Кирилл и Мефодий
Шрифт:
Для кого столица — это Великая София, для кого — цесарские дворцы, базары. А для кого — ипподром. Вот она, в самой серёдке города, взбухает песком и пылью великолепная лошадиная дорога, и с нею десятки тысяч горожан связаны лучшими переживаниями своей жизни. Пестреющие зрителями трибуны, имена и символы знаменитых колесниц, упругий, ласковый ветерок от Пропонтиды, пронизанный ароматами вина, мяса, шкворчащего на решётках, — как это всё бодрит, располагает к дурашливой беспечности! А всегдашние словесные потасовки между могущественными партиями болельщиков? Что за роскошь! Особенно когда перебранки то и дело переходят в самые настоящие рукопашные бои! И ни с чем не сравнимое тепло разливающейся в груди радости, когда по рядам пронесётся: «Пришёл!..» Значит, сам молоденький император, прошествовав прямиком из дворца по прохладной и короткой улице-галерее, уже восседает на своей парчовой тронной подушке и вот-вот благословит начало состязаний.

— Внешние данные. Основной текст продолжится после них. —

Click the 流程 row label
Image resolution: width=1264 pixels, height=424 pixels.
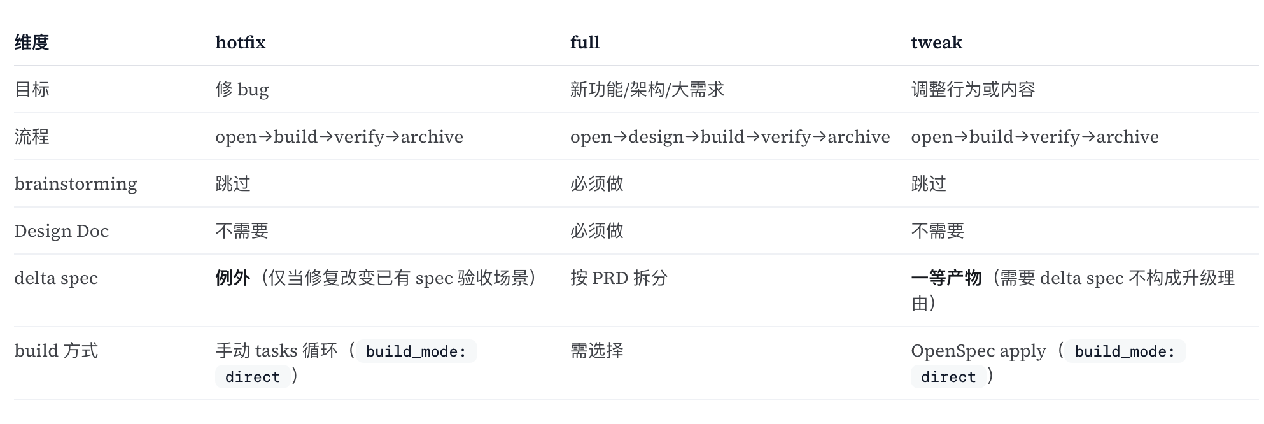click(32, 136)
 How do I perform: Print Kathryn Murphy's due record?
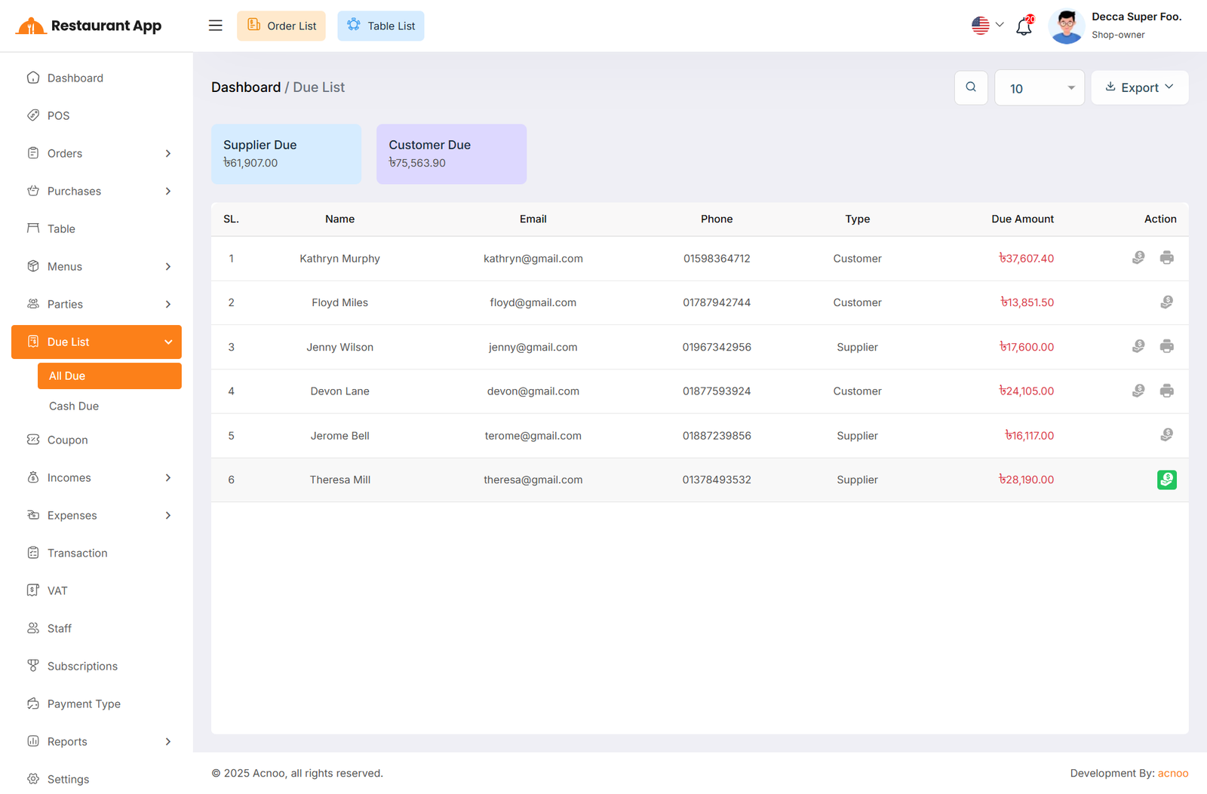coord(1166,258)
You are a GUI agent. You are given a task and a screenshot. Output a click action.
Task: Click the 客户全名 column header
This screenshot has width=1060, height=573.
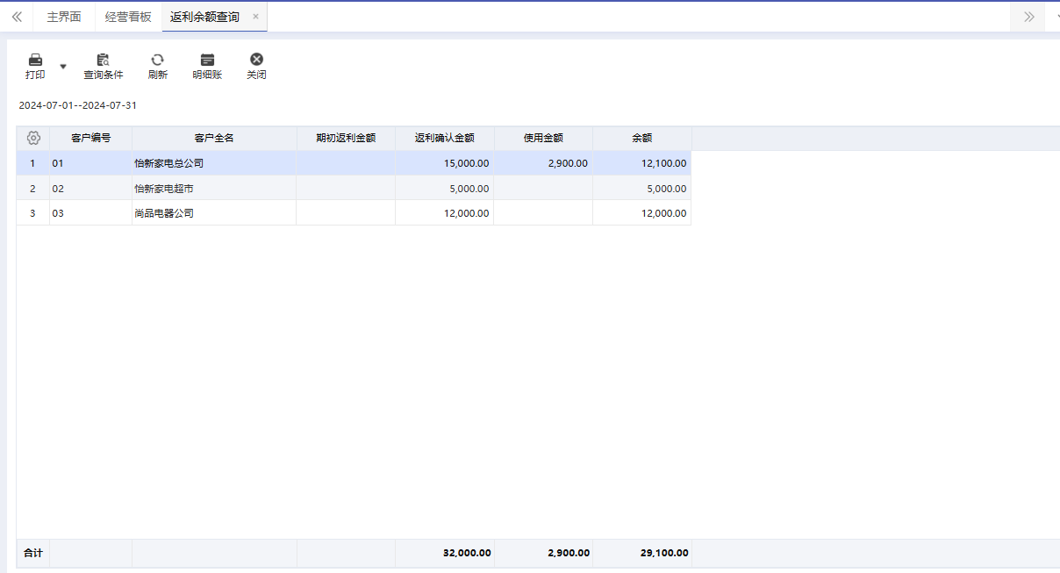pyautogui.click(x=214, y=138)
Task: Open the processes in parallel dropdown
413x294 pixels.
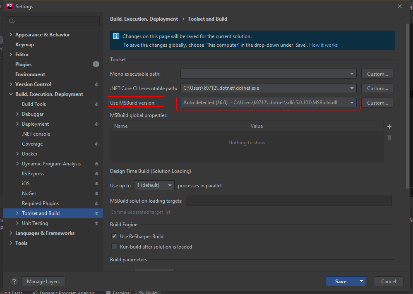Action: tap(154, 185)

Пусть кто-то подшучивает над особым пристрастием отрока-василевса к лошадям, пусть упрекают его за то, что отстроил для своих любимых жеребчиков и кобылок конюшню из мрамора с водотоком, — пусть их! А вот завсегдатаям ипподрома приятно, что венценосный мальчик не чурается всегдашней простонародной забавы и даже сам иногда, нарядившись возничим, взбирается на колесницу. Уж в такой миг лучше к нему ни с чем худым не подступайся — ни с вестью о землетрясении, ни с донесением об очередном воинском копошении, затеянном болгарами. Пошли вы отсюда со своей Европой, со своей Азией!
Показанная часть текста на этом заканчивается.